How Do We Protect Ourselves
These schemes are not technical. They’re a form of “social engineering.” Very similar schemes have always existed through the phone and through the mail. While the IT professionals at your company can do things to reduce your exposure to these schemes, it would be impossible to eliminate it.
The first step to protecting yourself is to recognize that it falls to you to do so, not IT, and not your company. You can fall for a phishing scheme in both your personal and business lives, so you need to be vigilant because in all cases, you suffer. Too many people believe that there’s nothing they can do, that these things just happen, when the reality is far from that. If we all individually just did some very simple things, these attacks would almost never be successful.
- Check where the links lead.
The way you do this varies depending on the way you check your email. On devices with a mouse, you typically hold your cursor over the link. On touchscreen devices, you typically hold your finger on the option to see the option to see the link. Learn where the link is supposed to go. A link in an email supposedly from Amazon will go to amazon.com, not a hijacked church website in another country.
- Check the From address.
The from name on an email is easily altered, but the from address is not, though that’s not impossible either. Walmart emails do not come from gmail or hotmail or a hair salon in Brazil, they come from walmart.com. You should be familiar with how your email displays both from names and addresses as some perpetrators try to put a legitimate email as the name hoping you won’t see the bad address afterwards.
- Don’t panic, ever.
Establish with everyone that you correspond with that nothing by email is treated as time sensitive. Most of these schemes rely on you letting your guard down because you are in a rush to rectify the situation. “you owe lots of money,” “you have won lots of money,” “your password is about to expire unless you tell us your current one,” “I’m very upset with you look at this attachment immediately,” are some of the many ways they try to get you to let your guard down.
- Rely on precedents and expectations.
You’re not going to receive a proposal from someone out of the blue. You’re not going to receive invoices if you’re not responsible for handling them in your company. You’re not going to suddenly get a voicemail from a new system that was never introduced to you. You’re not going to get a fax through email unless you subscribe to a fax to email service and know your own fax number. These are all examples of what should be obvious phishing emails.
- Trust your doubts and just delete the emails; don’t forward them.
Forwarding a phishing message just leads to the potential for victimizing whoever you forwarded it to, even your IT professionals. If you have doubts about an email, consider yourself to be right about it. Just delete it and move on. Out of 1,000 emails forwarded to us that people had doubts about, 999 were phishing emails.

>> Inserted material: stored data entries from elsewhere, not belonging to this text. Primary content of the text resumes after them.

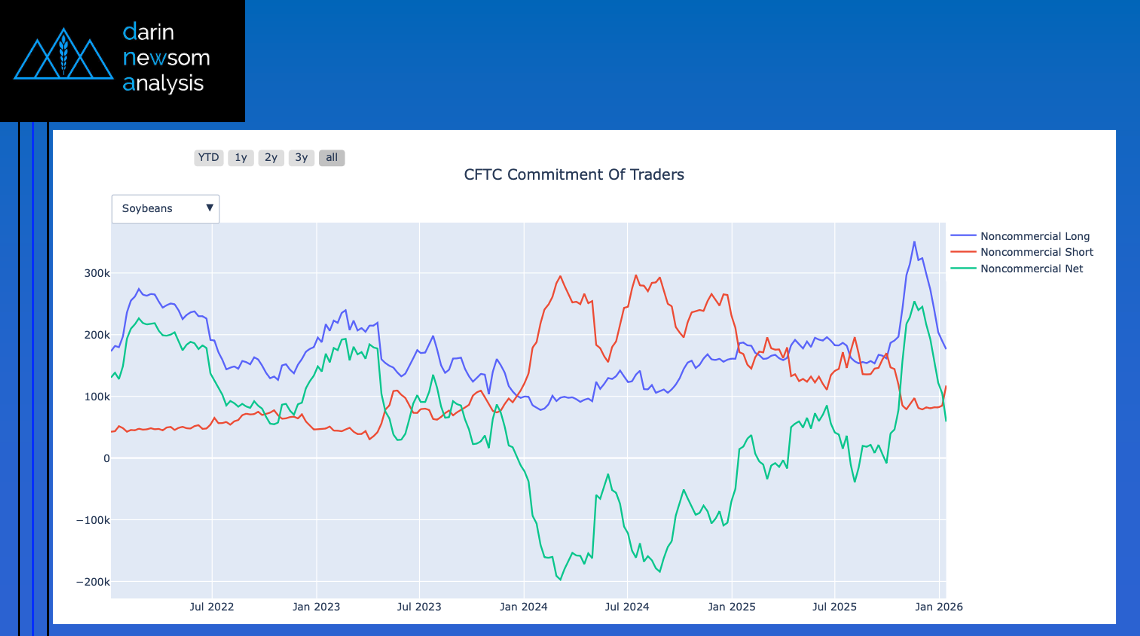1140x636 pixels.
Task: Show the full history with 'all'
Action: tap(332, 158)
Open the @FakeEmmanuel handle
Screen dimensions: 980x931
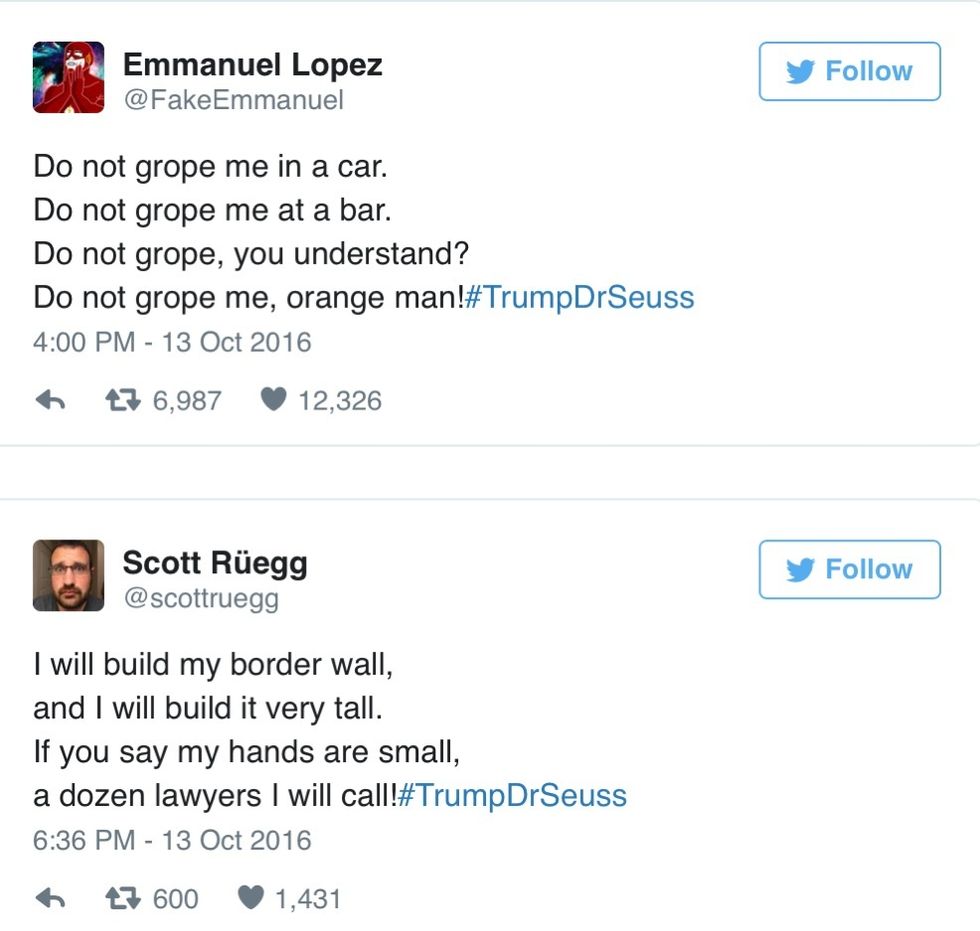tap(233, 100)
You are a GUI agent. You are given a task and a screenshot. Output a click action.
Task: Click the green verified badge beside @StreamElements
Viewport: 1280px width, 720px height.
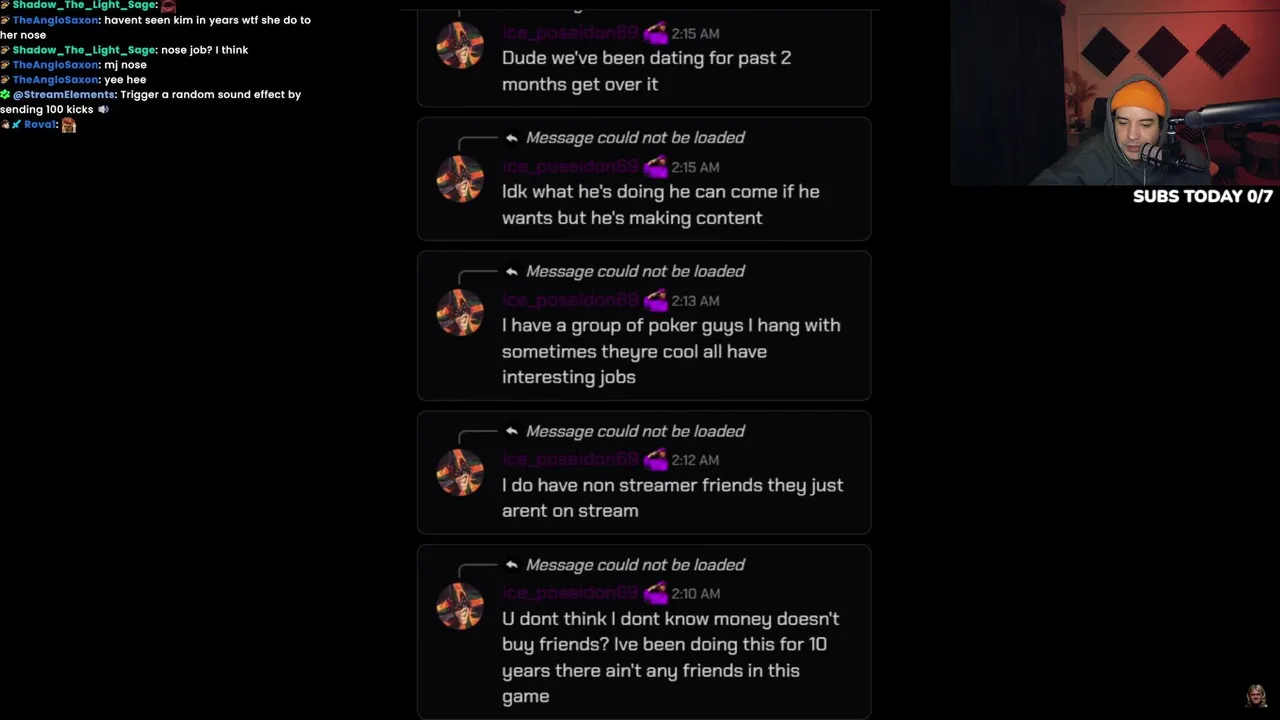pos(6,95)
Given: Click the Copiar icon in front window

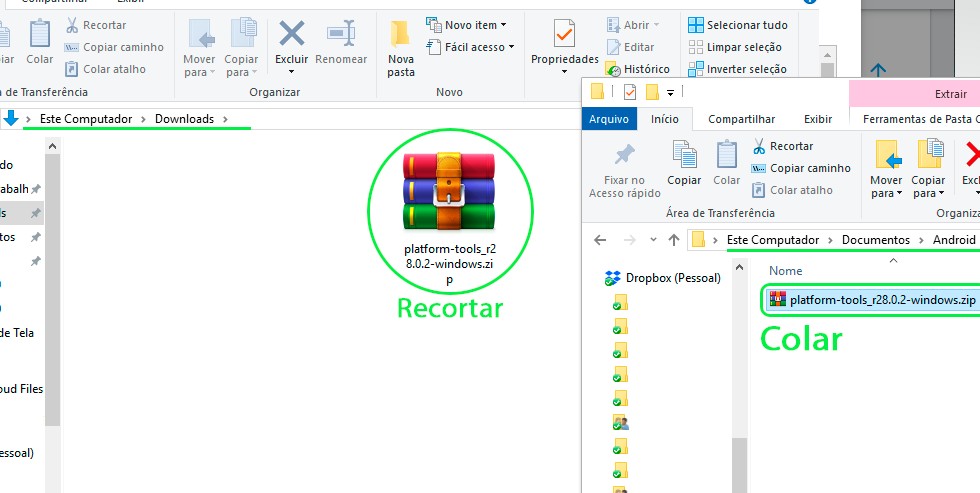Looking at the screenshot, I should pos(684,155).
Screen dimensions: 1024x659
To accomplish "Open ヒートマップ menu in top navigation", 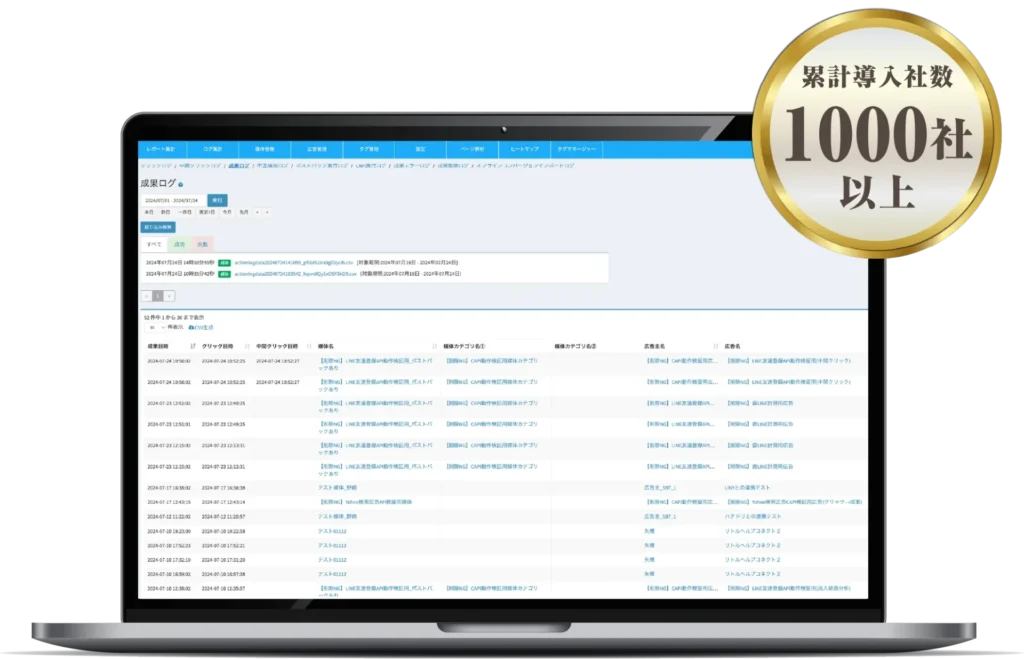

Learning new things can be difficult, but this is a part of the way we communicate today. Failing to learn these basic steps to identify phishing messages is a lot like failing to recognize a red light while driving a car. As time goes on, employers are going to be less tolerant of their staff falling for these schemes because they absolutely can be avoided and will start acting against those who seem to be unable to learn. Protect yourself and protect your company. Work with the IT professionals at your disposal to ensure you know the risks your company faces and how they can be mitigated.